I didn’t get to many documentaries, but being a lover of Vivaldi’s vocal music, I had to see Argippo Resurrected. It’s the fascinating tale of how Czech conductor and musicologist Ondrej Macek ingeniously tracked down the lost 1730 opera, which had originally been composed for Prague. He then staged the piece in one of the two perfectly preserved court theaters of the era, the Castle Theatre at Cesky Krumlov, two hours outside of Prague, near the Austrian border.
The other is at Drottningholm, outside Stockholm, where in 1999 David and I had the privilege of seeing The Garden, a new opera about Linnaeus. (It was the first premiere at the theater since it was sealed in the 18th century.) The original candles have prudently been replaced by electric replicas of one candlepower each, flickering realistically. The Cesky Krumlov theater still uses real candles to light both the stage and the musicians’ stands. I guess this says something about fire codes in Eastern Europe. I for one would be happy to risk it in order to have a thoroughly authentic experience, especially if a Vivaldi opera was playing.
It’s a complicated story to fit into 62 minutes. Director Dan Krames took a clever and effective approach, starting backwards. He shows the theater first, with its wooden framework, sets, and stage machinery. He then goes on to introduce some of the musicians and singers, in the process explaining the concept of authentic performance style to those who may not be familiar with it. We also get to see some short excerpts from rehearsals, so that we come to know the opera a little. Only then does Krames proceed to the tale of Macek’s search for the original manuscript and his laborious piecing-together of the individual arias. Macek makes an engaging subject, though he is so self-deprecating about his discovery that the film has to include another musicologist to explain just how extraordinary the accomplishment was.

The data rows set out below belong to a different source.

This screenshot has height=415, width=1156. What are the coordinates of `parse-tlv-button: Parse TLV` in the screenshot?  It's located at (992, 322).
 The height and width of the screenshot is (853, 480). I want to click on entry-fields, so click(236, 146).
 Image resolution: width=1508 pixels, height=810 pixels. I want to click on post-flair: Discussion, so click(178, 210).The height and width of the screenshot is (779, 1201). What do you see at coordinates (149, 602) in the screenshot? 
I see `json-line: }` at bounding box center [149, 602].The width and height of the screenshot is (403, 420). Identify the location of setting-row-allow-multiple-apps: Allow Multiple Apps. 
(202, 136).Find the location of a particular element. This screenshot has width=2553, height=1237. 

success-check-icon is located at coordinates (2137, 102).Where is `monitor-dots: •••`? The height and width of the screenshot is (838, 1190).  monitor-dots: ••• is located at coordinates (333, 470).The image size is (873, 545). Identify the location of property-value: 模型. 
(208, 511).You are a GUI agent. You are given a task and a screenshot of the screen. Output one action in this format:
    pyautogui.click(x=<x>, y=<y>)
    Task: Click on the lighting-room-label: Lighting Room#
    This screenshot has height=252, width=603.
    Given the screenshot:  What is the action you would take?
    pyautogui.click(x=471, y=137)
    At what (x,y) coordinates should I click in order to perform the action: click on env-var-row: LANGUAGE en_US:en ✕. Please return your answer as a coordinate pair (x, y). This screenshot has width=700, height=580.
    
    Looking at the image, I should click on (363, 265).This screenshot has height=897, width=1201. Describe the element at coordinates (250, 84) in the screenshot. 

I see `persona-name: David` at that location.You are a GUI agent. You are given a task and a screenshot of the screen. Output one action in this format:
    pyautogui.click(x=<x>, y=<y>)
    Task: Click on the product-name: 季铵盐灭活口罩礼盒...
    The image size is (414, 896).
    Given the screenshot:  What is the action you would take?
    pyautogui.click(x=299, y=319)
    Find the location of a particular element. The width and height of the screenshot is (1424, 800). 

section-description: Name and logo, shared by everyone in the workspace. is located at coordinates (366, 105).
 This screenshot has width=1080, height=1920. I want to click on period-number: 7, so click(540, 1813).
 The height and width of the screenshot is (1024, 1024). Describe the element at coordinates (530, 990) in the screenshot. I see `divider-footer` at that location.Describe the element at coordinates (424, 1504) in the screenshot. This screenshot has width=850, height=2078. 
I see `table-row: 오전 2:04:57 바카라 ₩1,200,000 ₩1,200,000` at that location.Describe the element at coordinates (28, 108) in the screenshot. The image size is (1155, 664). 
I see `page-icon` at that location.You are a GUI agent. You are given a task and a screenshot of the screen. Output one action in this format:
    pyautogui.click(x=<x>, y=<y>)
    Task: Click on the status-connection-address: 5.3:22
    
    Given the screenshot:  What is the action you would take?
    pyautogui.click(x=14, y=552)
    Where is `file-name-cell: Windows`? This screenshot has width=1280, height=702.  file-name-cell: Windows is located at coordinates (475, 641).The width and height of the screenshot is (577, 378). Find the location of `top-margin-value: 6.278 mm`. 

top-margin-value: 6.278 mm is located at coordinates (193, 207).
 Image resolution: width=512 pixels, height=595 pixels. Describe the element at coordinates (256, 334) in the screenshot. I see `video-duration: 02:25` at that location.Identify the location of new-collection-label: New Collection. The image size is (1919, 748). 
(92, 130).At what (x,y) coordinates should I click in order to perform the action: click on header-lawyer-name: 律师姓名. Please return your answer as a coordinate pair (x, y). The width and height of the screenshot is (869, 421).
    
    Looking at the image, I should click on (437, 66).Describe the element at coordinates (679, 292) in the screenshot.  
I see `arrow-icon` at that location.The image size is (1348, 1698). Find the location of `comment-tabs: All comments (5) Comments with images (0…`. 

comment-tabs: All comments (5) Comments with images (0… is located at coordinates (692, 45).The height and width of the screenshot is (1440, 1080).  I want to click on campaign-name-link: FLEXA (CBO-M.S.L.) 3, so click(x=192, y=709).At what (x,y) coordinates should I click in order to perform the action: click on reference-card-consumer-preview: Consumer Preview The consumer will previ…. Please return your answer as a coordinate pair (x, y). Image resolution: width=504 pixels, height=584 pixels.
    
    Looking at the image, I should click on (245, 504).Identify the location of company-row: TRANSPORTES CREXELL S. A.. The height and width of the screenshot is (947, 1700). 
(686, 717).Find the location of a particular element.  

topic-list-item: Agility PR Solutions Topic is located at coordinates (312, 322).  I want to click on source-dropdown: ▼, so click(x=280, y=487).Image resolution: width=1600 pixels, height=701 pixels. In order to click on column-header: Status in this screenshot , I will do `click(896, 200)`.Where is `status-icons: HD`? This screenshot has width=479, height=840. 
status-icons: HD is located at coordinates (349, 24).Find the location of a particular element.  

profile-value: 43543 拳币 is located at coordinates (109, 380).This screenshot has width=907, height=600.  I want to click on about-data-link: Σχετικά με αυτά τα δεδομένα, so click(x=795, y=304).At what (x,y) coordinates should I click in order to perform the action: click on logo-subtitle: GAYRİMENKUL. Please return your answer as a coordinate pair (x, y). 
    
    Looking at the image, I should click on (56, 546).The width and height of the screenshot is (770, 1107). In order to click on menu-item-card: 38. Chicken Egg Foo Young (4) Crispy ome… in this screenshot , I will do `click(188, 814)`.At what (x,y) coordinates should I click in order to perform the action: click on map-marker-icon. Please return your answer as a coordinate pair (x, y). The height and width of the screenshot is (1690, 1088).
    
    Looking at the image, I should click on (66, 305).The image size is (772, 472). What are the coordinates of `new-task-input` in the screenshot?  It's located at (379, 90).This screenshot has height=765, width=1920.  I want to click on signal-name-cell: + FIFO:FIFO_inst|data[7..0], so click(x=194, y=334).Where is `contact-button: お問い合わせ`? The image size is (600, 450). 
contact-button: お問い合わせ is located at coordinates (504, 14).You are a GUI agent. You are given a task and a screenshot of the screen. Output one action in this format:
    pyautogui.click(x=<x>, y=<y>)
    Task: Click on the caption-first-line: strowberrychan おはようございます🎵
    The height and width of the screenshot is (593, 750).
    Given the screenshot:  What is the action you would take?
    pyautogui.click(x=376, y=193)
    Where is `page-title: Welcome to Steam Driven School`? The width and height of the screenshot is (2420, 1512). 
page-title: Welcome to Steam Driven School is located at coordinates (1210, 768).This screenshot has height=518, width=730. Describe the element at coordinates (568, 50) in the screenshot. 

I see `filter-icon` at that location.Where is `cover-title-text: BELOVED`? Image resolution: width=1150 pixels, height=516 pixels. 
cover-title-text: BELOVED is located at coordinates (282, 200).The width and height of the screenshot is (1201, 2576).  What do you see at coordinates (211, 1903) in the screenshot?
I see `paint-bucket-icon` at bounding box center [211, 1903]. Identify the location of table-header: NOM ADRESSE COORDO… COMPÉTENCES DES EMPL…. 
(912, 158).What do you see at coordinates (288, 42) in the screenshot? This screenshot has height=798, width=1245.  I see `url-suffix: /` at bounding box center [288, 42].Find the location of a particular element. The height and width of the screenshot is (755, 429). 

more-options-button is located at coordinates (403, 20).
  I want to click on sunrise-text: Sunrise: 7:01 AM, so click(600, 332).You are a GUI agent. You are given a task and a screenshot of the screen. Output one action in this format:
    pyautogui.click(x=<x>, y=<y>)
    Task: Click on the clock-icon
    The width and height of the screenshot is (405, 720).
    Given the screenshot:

Finally Macek takes us on a tour of Venice, showing the few surviving places associated with Vivaldi, whose life is little documented. Along the way, there are further excerpts from rehearsal for the production shown, featuring a collection of excellent singers. Krames told me that Argippo Resurrected should be released on DVD in about a year. In the meantime, a live recording of Macek’s production is available as a 2-CD set.
Some final photos
Film festivals aren’t just for watching movies, of course. They’re for seeing old friends, meeting new ones, and sharing meals—including the festival’s wonderful hand-made waffles—to talk about what we’ve seen. As usual, David had his camera in hand nearly all the time, as the accompanying images show.
Theresa Ho, Eunhee Cha, and Tony Rayns: Three key players in the Vancouver Festival.
Chris Chong (director of Karaoke) and Liu Jiayin (Oxhide II).
Bob Davis, of American Cinematographer, and Noel Vera, Critic after Dark.
Canadian corner: Lisa Roosen-Runge, Shelly Kraicer, and Peter Rist.
Get your Terimayo, Oroshi, and Okonomi here: Japadog, a Vancouver Institution.